В конце концов, человек в маске заставил обоих двигаться в дальний угол помещения, где лестница вела вниз, в подвал. Подвальный этаж представлял собой длинный широкий коридор с земляными полами и комнатами в обе стороны без дверей. Ботинки «Ампато» проваливались в жирный грунт коридора, будто они шли по мягкому ковру мха сквозь таёжный ельник в древостое которого главной лесообразующей породой являлись молодые ёлочки с хвойными крестиками на макушках. Именно в таком месте, где плотность населения — полчеловека на десять квадратных километров, а вокруг бесконечные дремучие леса да болота располагался лагерь, в котором Шлыков провёл незабываемых шесть лет. Но живописную картину величественных лесов сгустил воздух подвала, в котором смешались кислый запах мочи, человеческий пот, продукты горения бензинового двигателя и внезапные воспоминания той поры, когда голодные зэки собирались по утрам около кухонного крыльца и отчаянно дрались за помои, как в страшные военные годы.
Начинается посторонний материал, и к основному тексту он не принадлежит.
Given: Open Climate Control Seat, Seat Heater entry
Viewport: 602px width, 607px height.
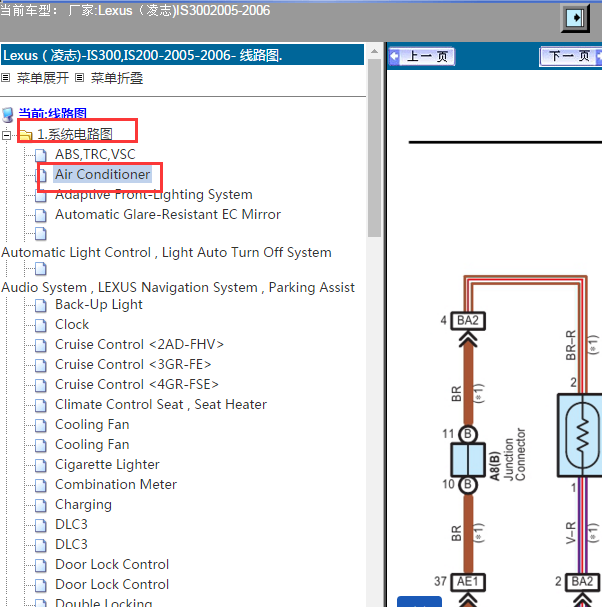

Только из двух помещений подвала исходил искусственный свет, не считая центрального прохода, чьё освещение было достаточным лишь для того, чтобы случайно не свернуть себе шею. Из первой комнаты свет исходил ослепительным неприятным сиянием обжигающим глаза, какой часто можно видеть в кинофильмах, где отворялась дверь рая, из света появлялся апостол Пётр и спрашивал входной «билет»; а из другой и вовсе — быстрыми беспорядочными вспышками, как от светодиодного стробоскопа на дискотеке. Проходя мимо, из любопытства и в то же время из страха Суслов бросил косой осторожный взгляд — внутри колючего света люди двигались словно монстры или зомби, демонстрируя смену странных и неестественных поз. Жадными глазами Суслов заметил людей в военной одежде и тех, что были без неё. Без одежды. Совершенно обнажённых. Нагой пленник из первой комнаты был привязан к стулу, пленник из второй — располагался в секционном кресле по три сидения, какие Суслов встречал в поселковом доме культуры, где родился и вырос. После этих вспышек Суслов на минуту ослеп — в глазах мерцало и подрагивало, а больше разглядывать было и нечего. Проёмы других комнат зияли чёрной пустотой, а в дальнем конце коридора в одной из таких комнат яростно тарахтел генератор. Суслова накрыло волной отчаяния.
— Я всё расскажу! — обернувшись, сказал он конвоиру.
— Не вздумай, тебя убьют! — предостерёг Шлыков.
— Конечно, расскажешь, — уверенно сказал конвоир, — посиди пока здесь, — и втолкнул его в тёмную комнату.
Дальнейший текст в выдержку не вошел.